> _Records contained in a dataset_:
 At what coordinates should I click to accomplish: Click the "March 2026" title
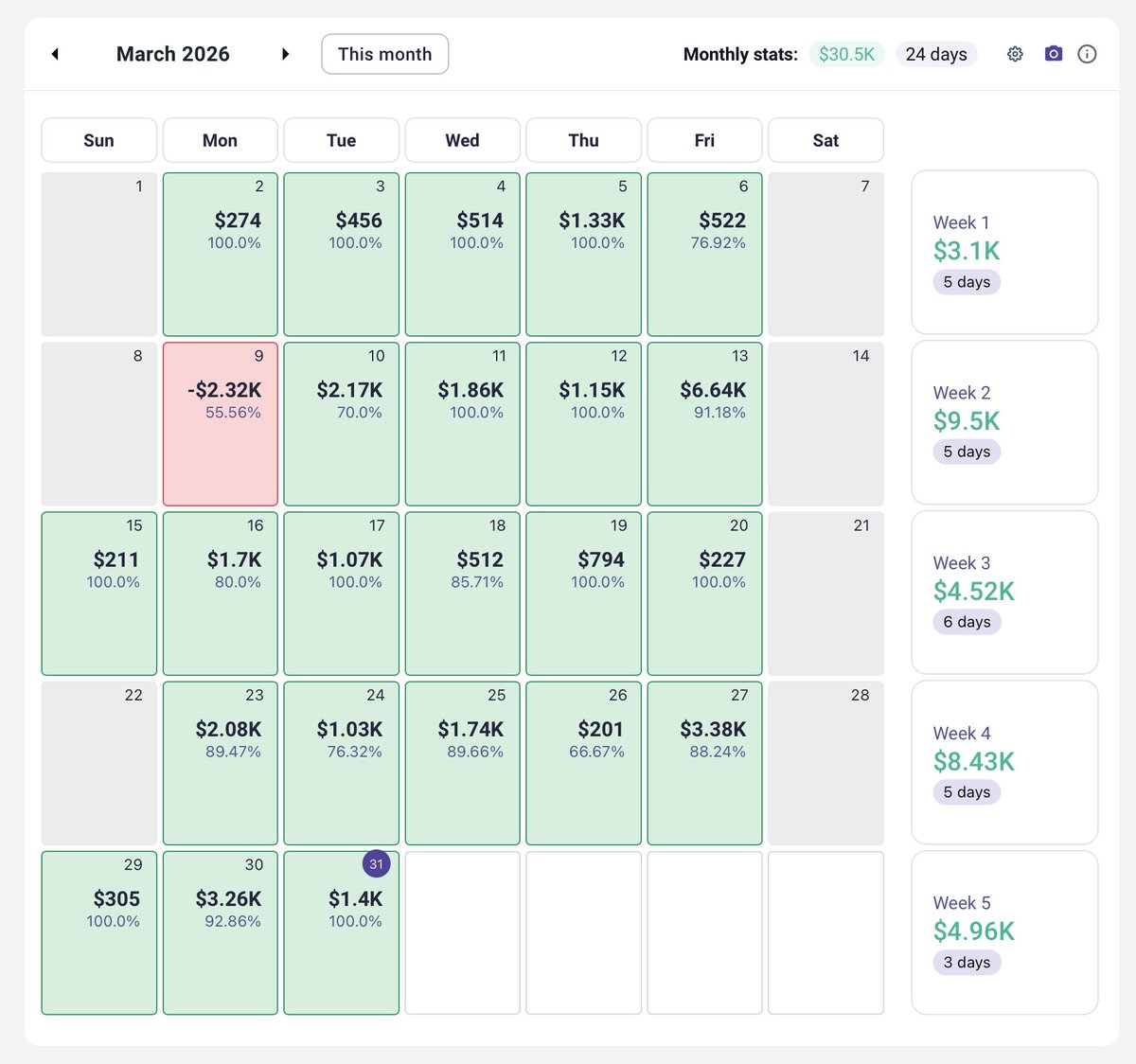coord(173,54)
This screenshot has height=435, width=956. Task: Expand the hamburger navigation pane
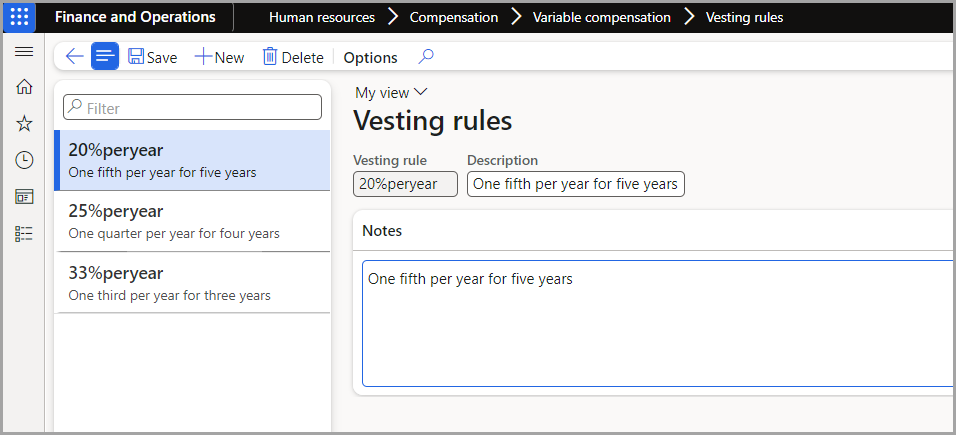click(x=24, y=52)
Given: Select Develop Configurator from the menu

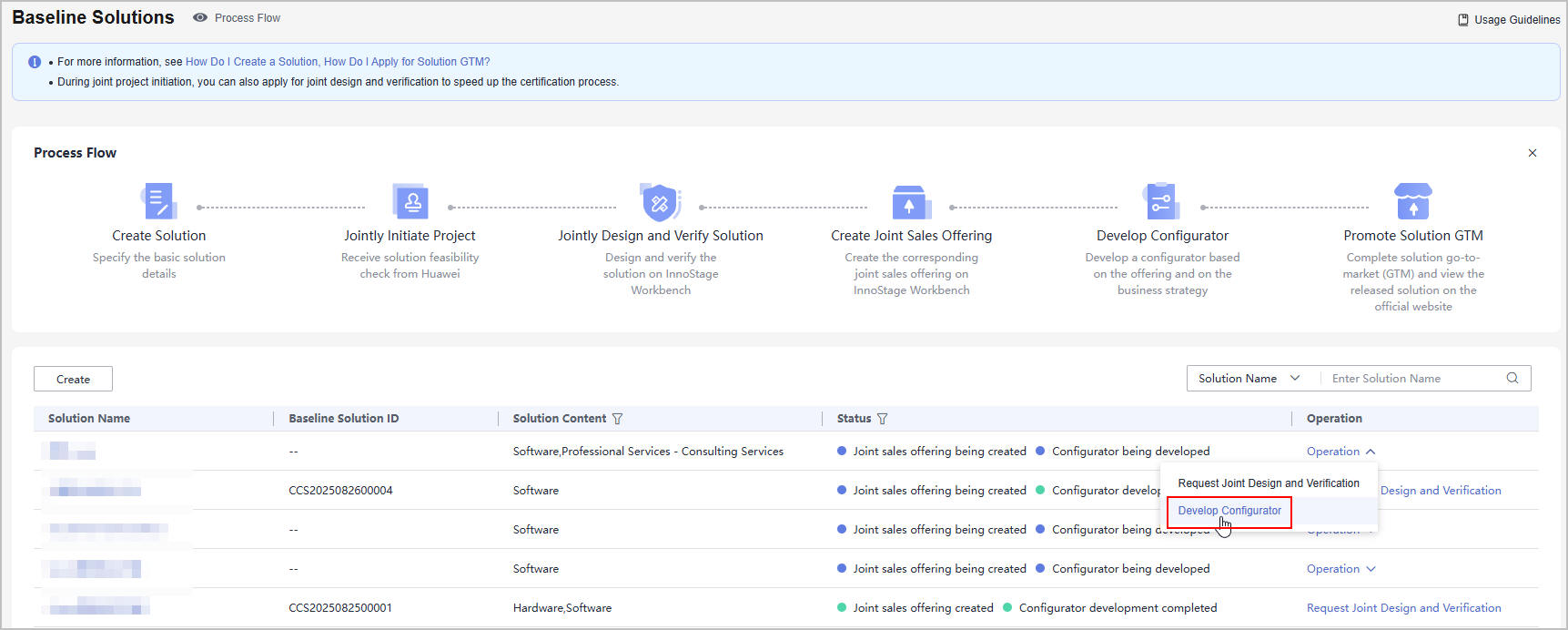Looking at the screenshot, I should pyautogui.click(x=1229, y=511).
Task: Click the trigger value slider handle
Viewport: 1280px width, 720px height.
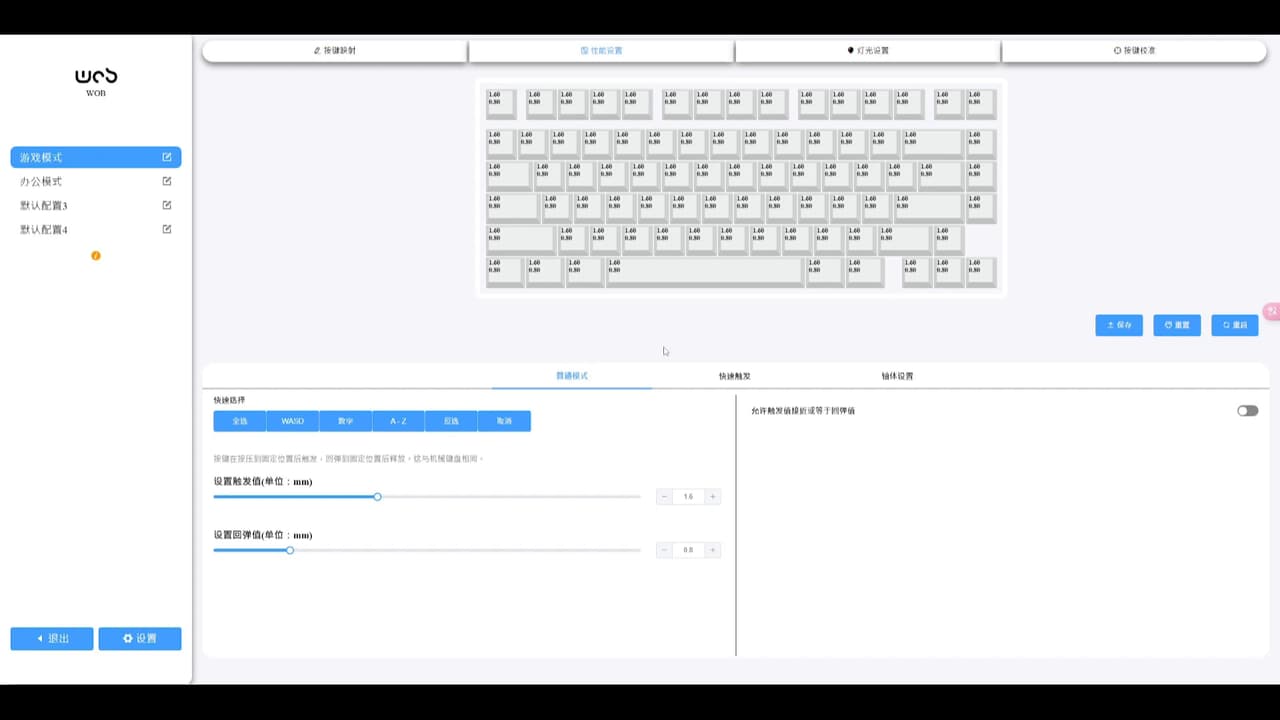Action: pos(377,497)
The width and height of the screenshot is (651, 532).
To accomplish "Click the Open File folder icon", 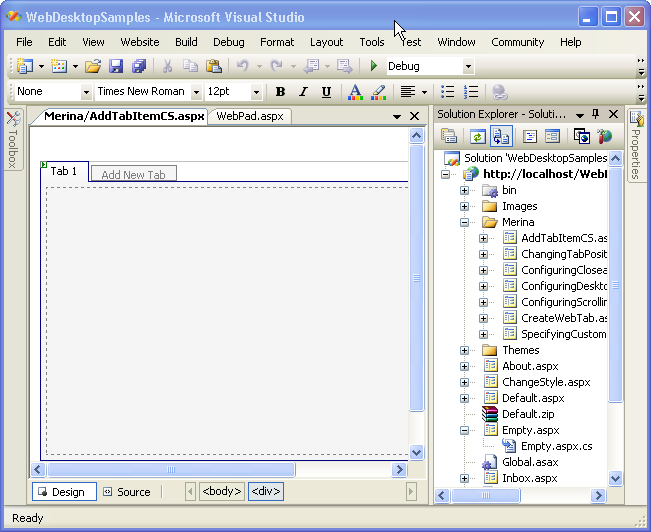I will pos(92,66).
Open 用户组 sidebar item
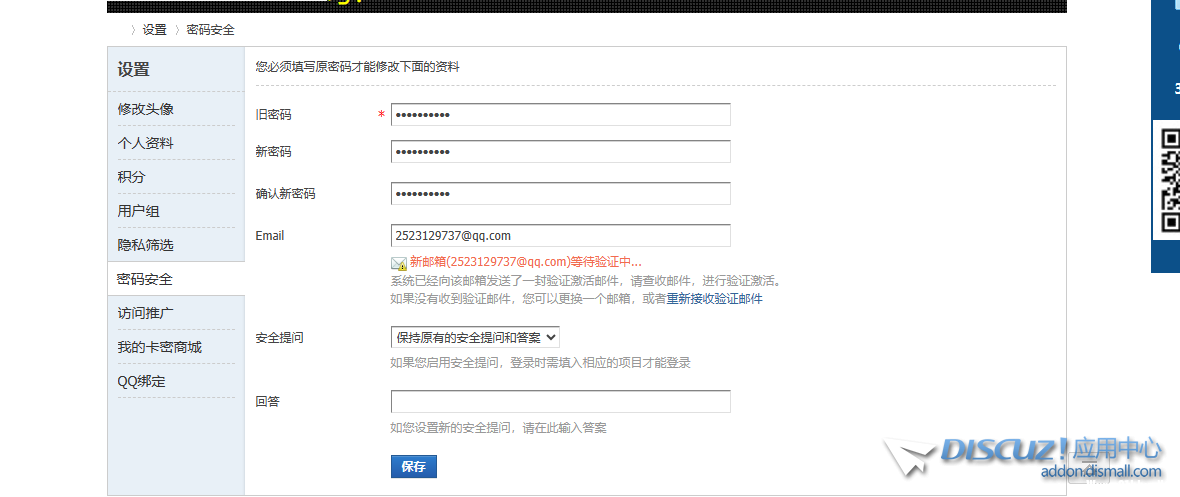The width and height of the screenshot is (1180, 497). pos(139,211)
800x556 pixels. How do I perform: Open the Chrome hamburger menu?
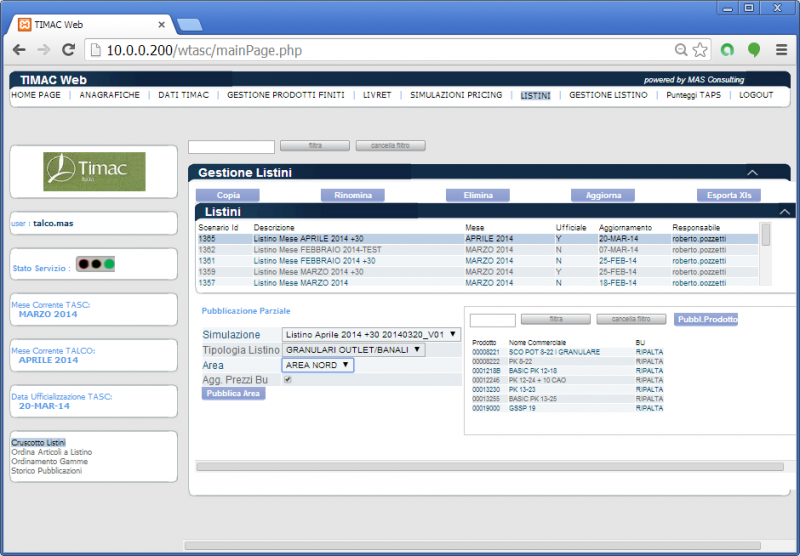coord(781,49)
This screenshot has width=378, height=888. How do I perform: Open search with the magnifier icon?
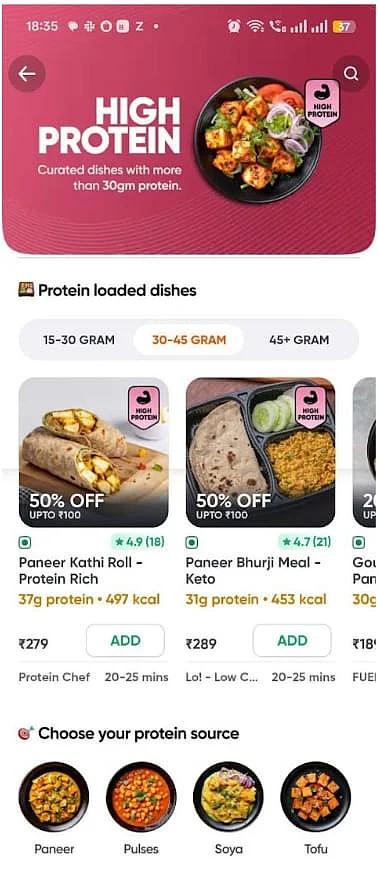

> _PROBLEM_: The range to set down runs from the line containing "Open 用户组 sidebar item" through the final line of the data, both ends included; give it exactly and drop the pictures.

> _EXERCISE RESULT_:
Open 用户组 sidebar item
The width and height of the screenshot is (1180, 497). pos(139,211)
800x556 pixels. How do I perform: Open the Chrome hamburger menu?
coord(781,49)
This screenshot has width=378, height=888. How do I perform: Open search with the magnifier icon?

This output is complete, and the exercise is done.